Within a couple of hours, the blaze built and eventually gutted the Windsor Block. Efforts to save the adjoining Black Block building failed the next day when the wind came up and the flames spread.
Crossman said the community response was incredible.
“That was one of the amazing things we can be most proud of,” the fire chief said. “The support from the community to the firefighters and the victims was just incredible.”
The Canadian Red Cross worked with the Amherst Lions Club to set up a comfort centre and serve the immediate needs of those displaced with the fire, while the Salvation Army collected household items and clothing to help those who got out of their apartments with only what they were wearing.
“It was amazing how the community responded,” Red Cross Amherst service centre co-ordinator Angela Lohnes said. “The community really stepped up from landlords dropping by to let us know what space they had available, to members of the community making food and dropping it off.”
While it was a real tragedy for those impacted by the fire, Lohnes said it was also an opportunity for the community to come together in a crisis.
“So much good did come out of it. People are more prepared. We have 15 new volunteers trained and ready to respond to an emergency.”
Four months after the fire, Lohnes said the service centre is still helping several clients with advice on how to get their bank card or driver’s licence replaced.
“One of the things we saw from that fire was a resurgence of community spirit,” Mayor Robert Small said. “So many people pitched into help in so many ways. It wasn’t just Amherst, it was Cumberland and Westmorland. Everyone pitched it. It’s something that Amherst never tires of is helping others when they’re in need.”
The Cumberland Regional Development Authority was in the news quite a bit in 2012 after the province’s ombudsman questioned the organization’s financial practices.

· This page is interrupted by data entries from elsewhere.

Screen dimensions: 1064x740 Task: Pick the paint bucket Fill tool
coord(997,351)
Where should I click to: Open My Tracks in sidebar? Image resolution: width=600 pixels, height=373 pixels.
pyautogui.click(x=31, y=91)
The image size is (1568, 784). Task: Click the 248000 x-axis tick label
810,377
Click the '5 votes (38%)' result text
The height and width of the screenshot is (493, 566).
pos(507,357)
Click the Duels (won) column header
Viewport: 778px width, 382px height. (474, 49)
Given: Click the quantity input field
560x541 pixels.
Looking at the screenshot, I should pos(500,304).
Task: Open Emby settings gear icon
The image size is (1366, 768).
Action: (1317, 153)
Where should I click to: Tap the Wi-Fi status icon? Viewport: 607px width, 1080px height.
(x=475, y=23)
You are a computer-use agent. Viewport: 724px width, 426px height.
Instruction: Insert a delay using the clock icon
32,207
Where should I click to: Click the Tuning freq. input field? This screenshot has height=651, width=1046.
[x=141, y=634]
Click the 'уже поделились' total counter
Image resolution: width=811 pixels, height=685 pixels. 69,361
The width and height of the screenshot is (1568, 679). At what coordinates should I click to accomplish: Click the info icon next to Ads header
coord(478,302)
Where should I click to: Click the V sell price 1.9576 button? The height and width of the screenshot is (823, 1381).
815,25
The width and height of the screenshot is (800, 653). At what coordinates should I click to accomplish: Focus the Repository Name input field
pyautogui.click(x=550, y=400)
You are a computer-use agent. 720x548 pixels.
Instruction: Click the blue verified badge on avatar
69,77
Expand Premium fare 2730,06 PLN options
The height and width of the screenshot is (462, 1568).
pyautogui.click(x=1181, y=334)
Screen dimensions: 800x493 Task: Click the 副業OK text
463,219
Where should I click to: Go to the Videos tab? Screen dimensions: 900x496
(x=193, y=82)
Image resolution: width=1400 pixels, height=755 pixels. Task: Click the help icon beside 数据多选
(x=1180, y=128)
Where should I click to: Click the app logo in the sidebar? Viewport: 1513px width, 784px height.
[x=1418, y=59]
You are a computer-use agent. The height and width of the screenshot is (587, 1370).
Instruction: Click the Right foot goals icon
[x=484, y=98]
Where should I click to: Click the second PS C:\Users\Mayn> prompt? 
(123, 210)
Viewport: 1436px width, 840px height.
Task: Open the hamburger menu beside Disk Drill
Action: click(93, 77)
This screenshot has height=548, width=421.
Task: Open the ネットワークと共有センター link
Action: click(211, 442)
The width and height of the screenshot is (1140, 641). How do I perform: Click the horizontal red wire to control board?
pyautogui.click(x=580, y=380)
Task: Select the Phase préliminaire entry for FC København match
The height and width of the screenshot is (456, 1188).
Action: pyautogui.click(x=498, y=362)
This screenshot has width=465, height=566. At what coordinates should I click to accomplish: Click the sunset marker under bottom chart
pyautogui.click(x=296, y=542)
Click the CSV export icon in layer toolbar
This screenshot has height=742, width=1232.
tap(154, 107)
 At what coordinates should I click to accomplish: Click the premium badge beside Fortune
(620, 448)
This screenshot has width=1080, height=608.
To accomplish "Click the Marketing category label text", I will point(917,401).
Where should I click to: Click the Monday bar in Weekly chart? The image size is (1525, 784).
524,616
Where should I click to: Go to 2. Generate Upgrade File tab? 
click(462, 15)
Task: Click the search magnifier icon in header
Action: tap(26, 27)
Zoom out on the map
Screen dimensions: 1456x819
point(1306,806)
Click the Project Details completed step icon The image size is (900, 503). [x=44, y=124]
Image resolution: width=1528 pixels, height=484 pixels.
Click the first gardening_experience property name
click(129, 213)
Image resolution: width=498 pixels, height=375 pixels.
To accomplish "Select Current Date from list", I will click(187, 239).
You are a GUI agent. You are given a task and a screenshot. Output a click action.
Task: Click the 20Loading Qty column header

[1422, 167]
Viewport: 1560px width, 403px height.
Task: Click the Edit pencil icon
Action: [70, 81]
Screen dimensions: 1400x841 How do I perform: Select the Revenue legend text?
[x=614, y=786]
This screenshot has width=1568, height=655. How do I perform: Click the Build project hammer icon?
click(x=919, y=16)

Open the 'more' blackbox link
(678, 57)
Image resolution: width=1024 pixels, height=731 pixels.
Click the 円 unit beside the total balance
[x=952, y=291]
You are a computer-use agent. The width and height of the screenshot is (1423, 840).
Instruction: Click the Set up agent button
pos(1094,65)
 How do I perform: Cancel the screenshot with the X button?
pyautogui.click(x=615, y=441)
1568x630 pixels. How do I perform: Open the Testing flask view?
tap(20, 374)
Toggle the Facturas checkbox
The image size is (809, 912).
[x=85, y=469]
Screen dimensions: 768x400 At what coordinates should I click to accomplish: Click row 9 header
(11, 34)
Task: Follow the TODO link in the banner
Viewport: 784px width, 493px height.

Dwight Bishop said there is evidence the development authority created invoices and obtained money from the province without direct expenditures. He called for a forensic audit with the results being turned over to the police. The province is expected to announce a forensic examination of CRDA early in 2013.
Sprott Power officially opened its $61-million wind project on the marsh near Amherst last summer. The project includes 15 turbines and generates enough electricity to power about 10,000 homes. The turbines began producing electricity in April. Sprott Power hoped to expand its project, but an application to Power Advisory LLC was not successful. It’s still hoping to add a couple of turbines through the COMFIT program.
The curtain went down on the Tantramar Theatre at the former Dominion Public Building at the end of May. The building is now home to Amherst town hall offices, which left the Confederation Memorial Building this fall and moved to Victoria Street. The theatre is still looking for a new home, but recently held its Christmas production at the golf club.
In August, Stephen Harper became the first prime minister since John Diefenbaker to visit Amherst. Harper attended a function in nearby Aulac, N.B. earlier in the day and spoke at a barbecue at Amherst Regional High School that was hosted by Cumberland Colchester Musquodoboit Valley MP Scott Armstrong, who was named the Atlantic caucus chairman.
In October, municipal elections saw the defeat of two sitting mayors, Allen Dill in Springhill and Lloyd Jenkins in Oxford. Max Snow is the new mayor in Springhill and Trish Stewart is now mayor of Oxford. In Amherst, Robert Small was returned as mayor over challenger Wayne Bishop and four of five incumbent councillors were re-elected, while Deputy Mayor Dale Fawthrop was defeated. Lisa Emery became the first female councillor in more than a decade. In Cumberland County, longtime councillor and Deputy Warden Gerald Read was defeated as were fellow incumbents Kathy Redmond and John Reid.
The past year also saw the closure or announced closure of several businesses in Amherst including the Thing5 call centre on Lawrence Street, Zellers in the Amherst Centre Mall, Jungle Jim’s in the Town Square Mall, and Scotsburn Dairy’s Amherst processing centre.